- _What you will do_:
**1.** In the passage on biblical inspiration below, what does the Neo-Orthodox school attempt to separate?
**2.** Extend the passage on biblical inspiration below, picking up directly after its final sentence.

━━━ Page text

Authority is not therefore, tied to inerrancy. Stott says, “what God has revealed is true, and--- our only reaction must be to listen, to believe and to obey.” It has been pointed out that this seems to link the trustworthiness of the Bible to its authority. He believed that the Bible was totally trustworthy as a consequence of its entire truthfulness and argues that all evangelicals should agree on this principle. (3)
I also align with Anglican scholar SR Driver who said that, “as inspiration does not suppress the individuality of the biblical writers, so it does not altogether neutralise their human infirmities or confer upon them immunity from error.” (Church Congress speech cited by F.W. Farrar, The Bible, its Meaning and Supremacy, Longmans, Green & Co 1897)
Others have sought to modify a tight ‘mechanical’ view by asking, “In what sense is the Bible inspired?” The Liberal school’s distrust of biblical accuracy enables many to say that the Bible is inspired at a human level and is impressive literature but it is more a work of art than a Divine word. The Neo-Orthodox school attempts to separate God’s real message as the primary Divine author from the human authors mistakes and superstitions. (The Liberal and Neo Orthodox views will be mentioned again below.) (4) While God brings his revelation about by delegating authors to speak on his behalf, what human authors affirm is not necessarily identical to what God as the Divine author affirms. While God chooses to use human speech, the style and personality of the authors, to understand this process we must ask, “What is the text saying”? In light of all the scripture do we have good reason to think God is agreeing with the text?” Caution is needed here because this assumes that parts of the text could be embellished, obscured or wrong and that we also have the theological equipment to decide what is morally right or wrong.

━━━━━━
━━━ Available data

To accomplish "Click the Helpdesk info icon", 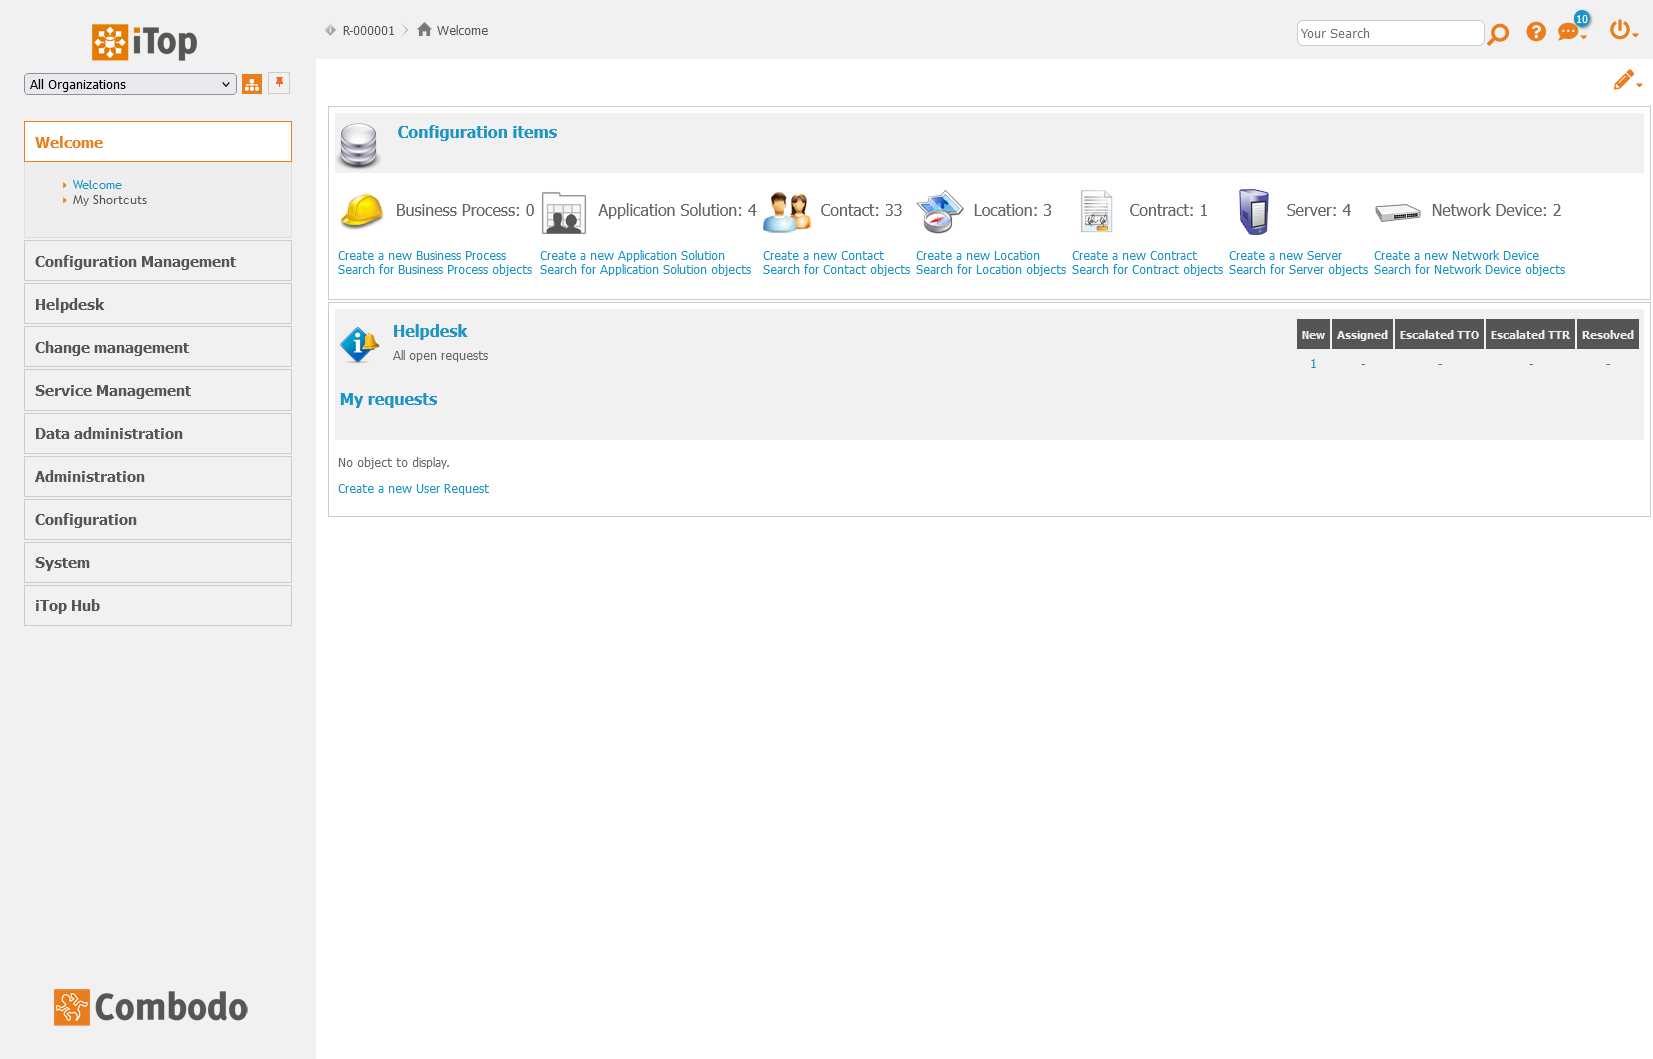I will point(358,342).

━━━━━━

- _Answers to the tasks_:
**1.** It attempts to separate God's real message, as the primary Divine author, from the human authors' mistakes and superstitions.

**2.**
Historical Theories
View A. The Reformers guarded their view of the Bible from the errors of rationalism and mysticism. It was Calvin who noted that the Word of God was spiritual---it was God-breathed --- breathed out from his mouth 2Tim. 3:16. The emphasis was not on the transformation of thoughts which were already there, rather that the words of the prophets spoke were actually breathed out of God’s mouth. This was no mystical substitute for learning or for careful exegesis/examination of the text. Learned scholars were not free of emotional or cultural influence, therefore to interpret the scripture, the mind needed to be spiritually illuminated. The recognised rule or objective standard for the Reformers was found in Scripture being its own interpreter. From the whole text clarity comes in Jesus Christ. From part of the text and the person of Jesus Christ the whole is understood. While we may question the text, the text also questions us. Historic Christianity then says the biblical presentation as it is and the pattern of thinking about that revelation is an objective standard. This Word of God is not a dead letter that enslaves us but it is a living sword of the Spirit that addresses us and a word that successive generations repeatedly encounter as the Living Word of Christ.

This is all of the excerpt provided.